*Görev*:
Verilen metne göre Ahmet Turan'ın mesleği neydi?
##### Verilen Metin
Mısırdaki Cemaati İslamiye’nin kurucusu ve manevi lideri Şeyh Ömer Abdurrahman 1995 yılında Amerika’da hapsedilip 79 yaşında 22 yıl maruz bırakıldığı baskı ve işkencelere dayanamayarak hakkın rahmetine kavuşmuştu. Zindandan tabutu çıkanlardan biri olmuştu...
Mısır, Suriye, Filistin, Suudi Arabistan, Azerbeycan ve daha bir çok ülkede zindanlarda binlerce bacı kardeşlerimiz yatmaktadır. Bunlardan biriside son dönemde gündeme gelen Pakistan’da CIA ajanları tarafından kaçılarak Amerika’ya götürülüp yıllardan beri zindanda tutulan doktor Afiyet Sıddıki’dir.
Azerbeycan’da Tale Bağırov ve dava arkadaşları, Suud’da resmi ideolojiyi kabullenmeyen kardeşlerimizden yüzlercesi yine zindanlarda. Zulüm dünyada kol geziyor.
Peki bizim ülkemizde zulüm kol gezmiyor mu?
88 yaşında 90’na merdiven dayamış bir dedemizden bahsetmek istiyorum. 62 yaşındayken tutuklandı.
Hz. Muhammed ve onun pak ehlibeytine hakaret yağdıran, şeytan ayetleri kitabını Türkiye’de basmak isteyen Aziz Nesin ve destekçisi mihraklar Sivas’a giderek oradaki Müslümanların tepkilerine neden olmuşlardı..
O duyarlı insanlar bu Şeytan Ayetleri kitabının Türkiye’de yayınlanmasını protesto etmek için düzenlenen gösteriye katılarak Müslümanların izzet ve şerefine dil uzatan alçakları protesto etmişlerdi.
Bu olaylar maalesef farklı boyutlara çekilmiş ve sonucunda, Madımak otelinde çıkan yangında 36 insan orada ölmüştü. Ancak o yangını hangi karanlık elin çıkardığı hiçbir zaman ortaya çıkarılmadı.
O zaman sol parti hükümette olmasına rağmen olayların olmasına göz yummuş, Madımak otelinde olanların dumandan boğularak ölmelerine sebep olmuştu.
Yangını kimin çıkardığı ortaya çıkarılmamış ancak olayların bitiminde hemen cadı avı başlatılmış ve ihbar stantları kurulmuştu.
Bu ihbar stantlarına, tavlada yenilip gıcık olduğu insanı ihbar edenler dahi vardı. Ahmet Turan dedemizde bunlardan biriydi. Kendisi radyo tamircisiydi. Olaylardan birkaç gün sonra karakola TV tamirine gitmişti.
##########
##### Veri Bloğu
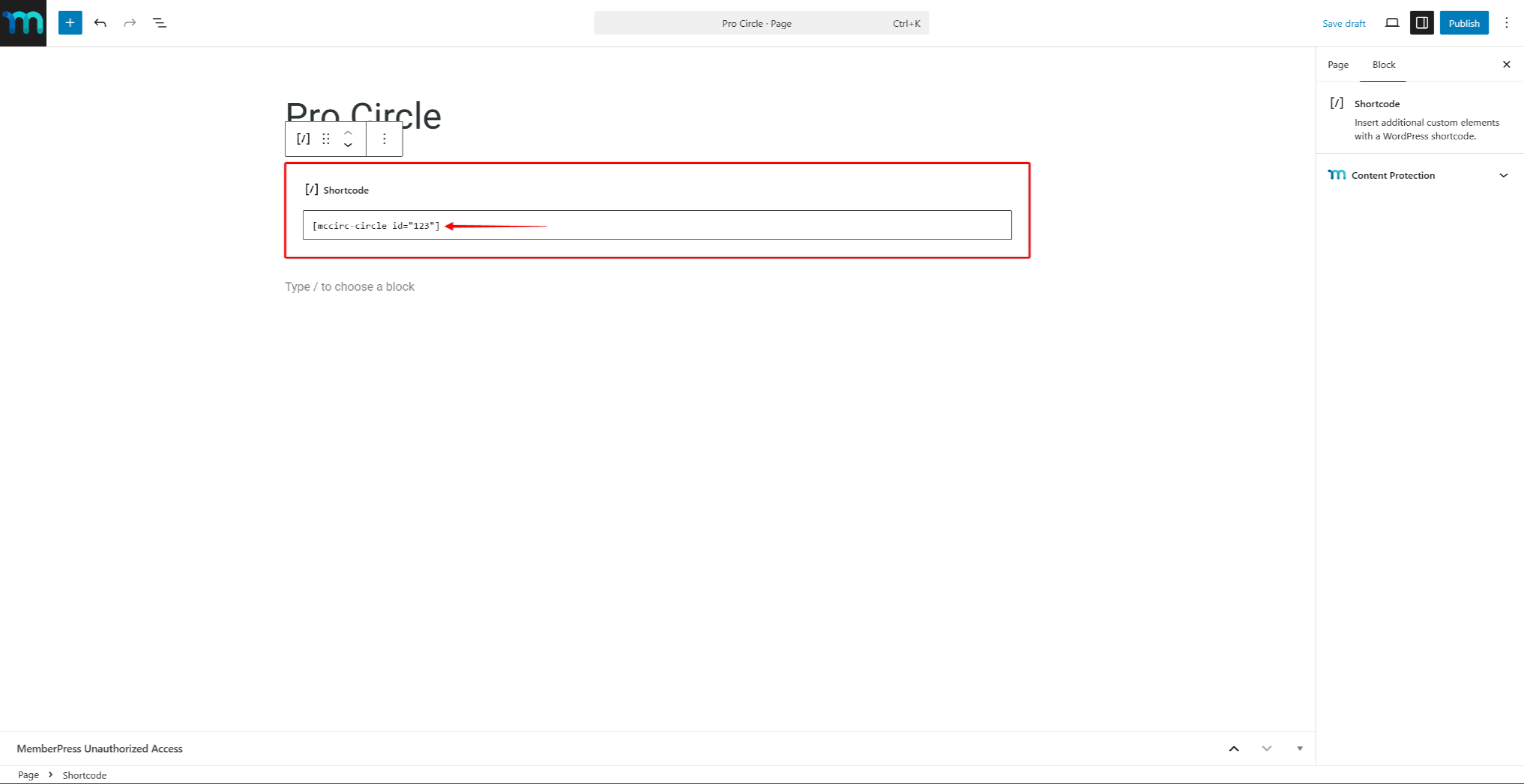This screenshot has width=1524, height=784.
Task: Click the laptop preview icon
Action: click(1392, 23)
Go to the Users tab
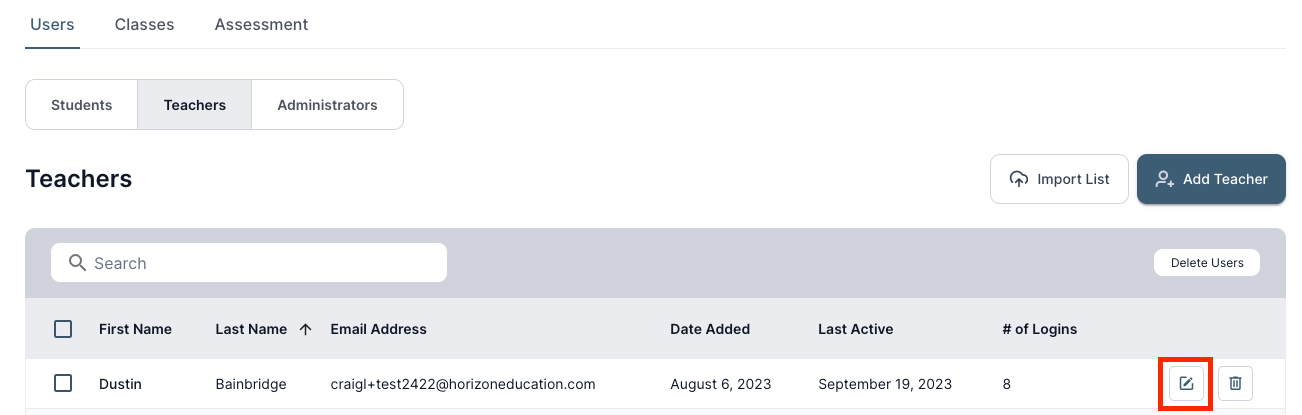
##########
*Görevin Sonucu*:
Radyo tamircisiydi.